Given instruction A: List each ingredient under the "Chicken & Aromatics for Chicken" heading of the chicken recipe, with its quantity.
Given instruction B: Write the next steps of the chicken recipe, continuing from its last instruction.

# start of Supplied text

Chicken & Aromatics for Chicken

  • 1 ea Whole Chicken 4-5 lb
  • 2 tbsp Five Spice Powder
  • 3 tbsp Hoisin
  • 1 knob Ginger smashed - approx 1-2 inch
  • 3 ea Star Anise
  • 2 ea Green Onion smashed

Scalding Liquid

  • 4 cups Water
  • 1 ½ tbsp Baking Soda
  • 1 knob Ginger smashed - 1 inch
  • ¼ ea Yellow Onion

Honey Vinegar Baste

  • 2 tbsp Honey
  • 2 tbsp White Vinegar

Instructions

Stuffing the Chicken

  • Break off a 1-2" piece of ginger. Smash the ginger to expose inside.
    Smash the 2 Green Onions.
  • Measure out the Five Spice Powder & Hoisin.
    Once you begin stuffing the chicken it will be less mess when working if you pre portion the ingredients.
  • Remove any giblets and fat from from the cavity of the chicken.
  • Rub the Five Spice Powder inside the chicken coating all sides.
  • Add the Hoisin to the chicken and rub over the Five Spice Powder
  • Add the remaining ingredients, ginger, star anise and scallions.
  • Using the Bamboo Skewer, sew the cavity of the chicken closed.
    Start at the top near the breast, skewer one side then pull the skin over from the opposite side and skewer again.
    Repeat the process threading back and forth until the chicken cavity is closed.

# end of Supplied text
# start of Listing

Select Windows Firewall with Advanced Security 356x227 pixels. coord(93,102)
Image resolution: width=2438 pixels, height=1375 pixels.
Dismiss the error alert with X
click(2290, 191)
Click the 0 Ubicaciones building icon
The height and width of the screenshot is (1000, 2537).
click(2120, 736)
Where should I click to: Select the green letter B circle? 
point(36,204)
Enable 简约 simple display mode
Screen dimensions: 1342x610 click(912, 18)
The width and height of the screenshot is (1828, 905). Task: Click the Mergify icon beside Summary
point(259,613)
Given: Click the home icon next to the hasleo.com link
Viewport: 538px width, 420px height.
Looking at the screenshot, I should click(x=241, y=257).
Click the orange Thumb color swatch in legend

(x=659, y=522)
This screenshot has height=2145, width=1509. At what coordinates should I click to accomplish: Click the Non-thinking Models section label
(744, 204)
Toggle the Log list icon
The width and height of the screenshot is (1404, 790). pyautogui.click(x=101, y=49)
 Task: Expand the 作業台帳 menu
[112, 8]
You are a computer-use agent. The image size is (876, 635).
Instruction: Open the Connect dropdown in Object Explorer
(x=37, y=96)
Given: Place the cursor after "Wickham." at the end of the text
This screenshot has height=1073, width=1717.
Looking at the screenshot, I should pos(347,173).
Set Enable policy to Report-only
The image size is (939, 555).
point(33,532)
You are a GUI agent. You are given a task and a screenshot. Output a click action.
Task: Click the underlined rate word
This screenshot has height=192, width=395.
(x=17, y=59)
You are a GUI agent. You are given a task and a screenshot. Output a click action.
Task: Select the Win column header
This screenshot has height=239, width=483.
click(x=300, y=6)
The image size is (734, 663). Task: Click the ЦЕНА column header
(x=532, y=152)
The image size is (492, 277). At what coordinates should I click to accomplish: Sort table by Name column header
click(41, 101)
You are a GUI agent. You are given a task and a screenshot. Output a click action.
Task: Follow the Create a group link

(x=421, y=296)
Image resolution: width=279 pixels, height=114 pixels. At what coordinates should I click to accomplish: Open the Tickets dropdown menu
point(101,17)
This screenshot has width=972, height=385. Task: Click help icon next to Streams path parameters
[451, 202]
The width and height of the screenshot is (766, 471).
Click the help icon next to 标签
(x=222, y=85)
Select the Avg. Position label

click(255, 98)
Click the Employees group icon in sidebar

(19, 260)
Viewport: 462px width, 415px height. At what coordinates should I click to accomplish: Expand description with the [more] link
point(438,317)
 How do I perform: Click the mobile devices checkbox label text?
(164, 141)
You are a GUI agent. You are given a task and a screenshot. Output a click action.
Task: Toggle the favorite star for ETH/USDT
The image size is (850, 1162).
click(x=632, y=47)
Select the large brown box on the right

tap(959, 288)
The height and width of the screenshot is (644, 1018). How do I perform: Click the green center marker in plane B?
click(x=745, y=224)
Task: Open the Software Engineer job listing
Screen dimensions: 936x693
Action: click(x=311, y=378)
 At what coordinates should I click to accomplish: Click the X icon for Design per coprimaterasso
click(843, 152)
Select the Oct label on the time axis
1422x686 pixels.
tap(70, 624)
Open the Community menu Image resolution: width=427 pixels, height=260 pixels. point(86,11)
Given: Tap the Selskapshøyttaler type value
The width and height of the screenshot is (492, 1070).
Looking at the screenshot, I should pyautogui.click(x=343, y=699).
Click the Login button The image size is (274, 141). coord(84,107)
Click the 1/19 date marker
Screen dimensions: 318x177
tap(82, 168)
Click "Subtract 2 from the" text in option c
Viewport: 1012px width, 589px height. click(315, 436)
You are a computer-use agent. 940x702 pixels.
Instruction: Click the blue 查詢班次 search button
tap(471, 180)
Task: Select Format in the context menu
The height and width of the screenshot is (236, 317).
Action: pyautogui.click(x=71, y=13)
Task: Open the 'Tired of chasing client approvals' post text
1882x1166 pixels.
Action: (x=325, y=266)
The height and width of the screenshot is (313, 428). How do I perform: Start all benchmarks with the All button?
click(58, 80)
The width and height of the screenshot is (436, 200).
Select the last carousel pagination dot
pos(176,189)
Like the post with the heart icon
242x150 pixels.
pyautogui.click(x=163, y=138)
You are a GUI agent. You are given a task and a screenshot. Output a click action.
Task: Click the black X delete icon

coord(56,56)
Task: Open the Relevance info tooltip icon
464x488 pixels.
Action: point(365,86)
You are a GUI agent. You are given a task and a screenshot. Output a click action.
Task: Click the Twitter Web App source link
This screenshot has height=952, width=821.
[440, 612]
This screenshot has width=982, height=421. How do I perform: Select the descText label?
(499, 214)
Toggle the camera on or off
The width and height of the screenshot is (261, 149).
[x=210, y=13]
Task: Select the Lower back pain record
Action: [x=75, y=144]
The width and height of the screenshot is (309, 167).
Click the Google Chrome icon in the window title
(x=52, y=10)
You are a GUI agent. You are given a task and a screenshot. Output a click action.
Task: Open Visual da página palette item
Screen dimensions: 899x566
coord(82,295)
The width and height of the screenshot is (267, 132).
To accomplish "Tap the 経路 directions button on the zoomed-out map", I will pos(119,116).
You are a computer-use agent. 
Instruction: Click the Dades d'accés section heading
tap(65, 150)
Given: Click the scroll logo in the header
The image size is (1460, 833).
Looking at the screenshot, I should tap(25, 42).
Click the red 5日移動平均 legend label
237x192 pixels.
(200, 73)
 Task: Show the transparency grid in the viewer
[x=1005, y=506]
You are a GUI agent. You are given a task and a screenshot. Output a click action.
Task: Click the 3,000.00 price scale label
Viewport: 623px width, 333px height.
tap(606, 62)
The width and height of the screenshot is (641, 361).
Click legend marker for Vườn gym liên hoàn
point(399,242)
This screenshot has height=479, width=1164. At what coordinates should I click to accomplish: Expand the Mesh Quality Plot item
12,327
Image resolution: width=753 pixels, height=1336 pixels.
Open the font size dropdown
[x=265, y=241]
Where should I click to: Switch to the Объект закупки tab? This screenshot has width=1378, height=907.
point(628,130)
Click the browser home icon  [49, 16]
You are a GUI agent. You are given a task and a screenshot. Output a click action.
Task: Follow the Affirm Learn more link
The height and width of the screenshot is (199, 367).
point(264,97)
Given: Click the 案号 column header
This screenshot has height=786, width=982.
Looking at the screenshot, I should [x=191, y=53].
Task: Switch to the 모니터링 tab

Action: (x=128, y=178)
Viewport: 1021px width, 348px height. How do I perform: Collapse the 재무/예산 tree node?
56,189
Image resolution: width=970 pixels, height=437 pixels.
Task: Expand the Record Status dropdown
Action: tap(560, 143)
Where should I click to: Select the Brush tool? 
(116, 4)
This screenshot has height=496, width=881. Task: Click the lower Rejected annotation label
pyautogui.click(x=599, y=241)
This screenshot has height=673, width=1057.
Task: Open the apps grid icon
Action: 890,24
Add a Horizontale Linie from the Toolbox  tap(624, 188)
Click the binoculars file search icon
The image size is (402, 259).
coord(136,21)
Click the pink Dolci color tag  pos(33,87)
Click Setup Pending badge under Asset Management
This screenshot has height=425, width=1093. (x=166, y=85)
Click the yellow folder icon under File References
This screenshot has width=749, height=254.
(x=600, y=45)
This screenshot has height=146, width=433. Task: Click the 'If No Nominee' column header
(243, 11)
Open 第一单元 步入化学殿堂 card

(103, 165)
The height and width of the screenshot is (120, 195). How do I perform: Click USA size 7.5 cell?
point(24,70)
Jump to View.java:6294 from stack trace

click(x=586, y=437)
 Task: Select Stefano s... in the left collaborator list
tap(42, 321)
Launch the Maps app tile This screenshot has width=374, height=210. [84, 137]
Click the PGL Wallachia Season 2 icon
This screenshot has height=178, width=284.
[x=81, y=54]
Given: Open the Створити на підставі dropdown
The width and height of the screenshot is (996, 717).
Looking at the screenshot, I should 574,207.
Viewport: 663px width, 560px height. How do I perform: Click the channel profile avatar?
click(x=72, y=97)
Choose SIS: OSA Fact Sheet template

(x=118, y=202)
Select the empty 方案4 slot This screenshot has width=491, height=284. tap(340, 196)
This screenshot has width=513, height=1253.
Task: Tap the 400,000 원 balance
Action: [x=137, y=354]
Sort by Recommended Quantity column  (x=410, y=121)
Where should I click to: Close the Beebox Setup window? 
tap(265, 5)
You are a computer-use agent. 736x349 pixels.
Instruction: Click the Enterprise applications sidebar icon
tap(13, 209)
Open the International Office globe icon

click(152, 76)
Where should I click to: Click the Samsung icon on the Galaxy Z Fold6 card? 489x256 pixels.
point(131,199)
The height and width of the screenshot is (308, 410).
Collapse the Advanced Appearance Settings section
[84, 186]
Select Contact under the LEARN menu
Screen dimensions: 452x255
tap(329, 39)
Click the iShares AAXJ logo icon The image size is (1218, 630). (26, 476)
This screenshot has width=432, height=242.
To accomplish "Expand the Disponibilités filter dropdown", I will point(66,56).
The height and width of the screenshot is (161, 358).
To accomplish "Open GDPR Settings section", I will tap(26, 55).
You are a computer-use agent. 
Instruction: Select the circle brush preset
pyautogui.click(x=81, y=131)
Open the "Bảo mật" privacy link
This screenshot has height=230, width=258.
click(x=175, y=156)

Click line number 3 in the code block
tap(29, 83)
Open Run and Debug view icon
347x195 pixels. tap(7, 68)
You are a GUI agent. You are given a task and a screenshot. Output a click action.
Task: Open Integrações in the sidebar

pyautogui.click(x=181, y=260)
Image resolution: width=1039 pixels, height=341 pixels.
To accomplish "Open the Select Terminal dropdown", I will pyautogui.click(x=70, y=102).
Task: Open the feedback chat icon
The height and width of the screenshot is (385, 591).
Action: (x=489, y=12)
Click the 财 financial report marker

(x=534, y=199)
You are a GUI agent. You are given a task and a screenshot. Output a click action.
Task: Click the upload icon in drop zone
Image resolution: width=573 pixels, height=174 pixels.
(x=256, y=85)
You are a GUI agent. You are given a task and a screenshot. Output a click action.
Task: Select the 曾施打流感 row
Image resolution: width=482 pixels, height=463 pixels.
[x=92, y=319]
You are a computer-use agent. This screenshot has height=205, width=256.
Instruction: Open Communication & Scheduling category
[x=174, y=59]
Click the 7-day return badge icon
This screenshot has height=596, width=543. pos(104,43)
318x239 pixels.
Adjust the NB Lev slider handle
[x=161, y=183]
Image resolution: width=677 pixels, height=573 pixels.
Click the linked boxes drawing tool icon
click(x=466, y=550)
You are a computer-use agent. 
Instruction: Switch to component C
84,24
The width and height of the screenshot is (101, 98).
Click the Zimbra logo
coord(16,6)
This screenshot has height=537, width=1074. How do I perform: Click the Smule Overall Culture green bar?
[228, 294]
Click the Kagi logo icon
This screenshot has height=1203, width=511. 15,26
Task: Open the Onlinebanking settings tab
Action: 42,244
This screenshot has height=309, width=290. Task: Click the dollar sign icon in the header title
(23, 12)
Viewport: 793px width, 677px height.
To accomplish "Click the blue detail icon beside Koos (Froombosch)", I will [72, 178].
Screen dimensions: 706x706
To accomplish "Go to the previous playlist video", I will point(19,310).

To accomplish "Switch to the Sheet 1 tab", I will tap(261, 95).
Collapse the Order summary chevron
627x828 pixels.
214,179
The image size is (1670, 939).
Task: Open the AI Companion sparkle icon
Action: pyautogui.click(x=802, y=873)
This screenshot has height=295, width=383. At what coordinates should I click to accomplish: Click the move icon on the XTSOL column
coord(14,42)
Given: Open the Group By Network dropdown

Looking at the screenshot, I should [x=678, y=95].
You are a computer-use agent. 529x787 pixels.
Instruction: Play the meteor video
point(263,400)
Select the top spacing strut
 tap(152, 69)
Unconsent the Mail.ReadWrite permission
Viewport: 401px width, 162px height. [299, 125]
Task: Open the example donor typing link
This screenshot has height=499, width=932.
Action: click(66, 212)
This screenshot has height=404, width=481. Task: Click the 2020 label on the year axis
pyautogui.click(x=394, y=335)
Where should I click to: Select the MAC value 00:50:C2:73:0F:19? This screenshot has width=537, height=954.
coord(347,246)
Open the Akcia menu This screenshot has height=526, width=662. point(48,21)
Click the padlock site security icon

# end of Listing

Task result A:
1 whole chicken (4-5 lb)
2 tbsp five spice powder
3 tbsp hoisin
1 knob ginger, smashed (about 1-2 inches)
3 star anise
2 green onions, smashed

Task result B:
    Skewer the tail of the chicken to finish the closure.
    Break off the ends of the skewer if desired to make shorter, leave at least 1" on either end.
  • Optional - if using Duck Hooks to hang the Chicken while cooking. Place the ends of the hooks, one under each wing into the cavity.

Scalding Bath

  • Smash the ginger knob.
    Cut the yellow onion to use ¼ in the scalding liquid. If you keep the core attached the onion will keep together.
  • Add the Baking Soda.
    Bring to a boil then reduce to a rolling simmer.
  • Hold the Chicken over the pot of liquid.
    Hold by the legs if not using duck hooks.
  • Using the ladle or large kitchen spoon, pour water over the skin of the chicken.
    The skin will tighten and have a smooth look when done.
  • Let the chicken rest for a couple of minutes on the sheet pan & rack.
  • Repeat the process to get the skin to tighten again.
  • Place the Chicken on the sheet pan with rack.

Mix the Honey & Vinegar

  • In a bowl combine the Honey & Vinegar. Mix to combine and dissolve the honey.
  • Baste the scalded Chicken on all of the skin & refrigerate the chicken.
  • Refrigerate the chicken overnight. Baste the chicken skin 2 additional times over the next several hours.

Roasting the Chicken

  • Preheat oven to 325°
  • Remove the Chicken from the refrigerator.
  • Place the Chicken on a clean baking sheet with a rack. Place foil or parchment under the rack to avoid drippings burning.
  • Insert a wireless thermometer if available.
  • Roast the Chicken for approximately 1½ hours or until the chicken breast internal temperature reaches 165°
  • Let the roasted Chicken rest for 10-15 minutes before cutting apart or slicing.
  • Serve the Five Spice Cantonese Chicken with Plum Sauce
    Enjoy!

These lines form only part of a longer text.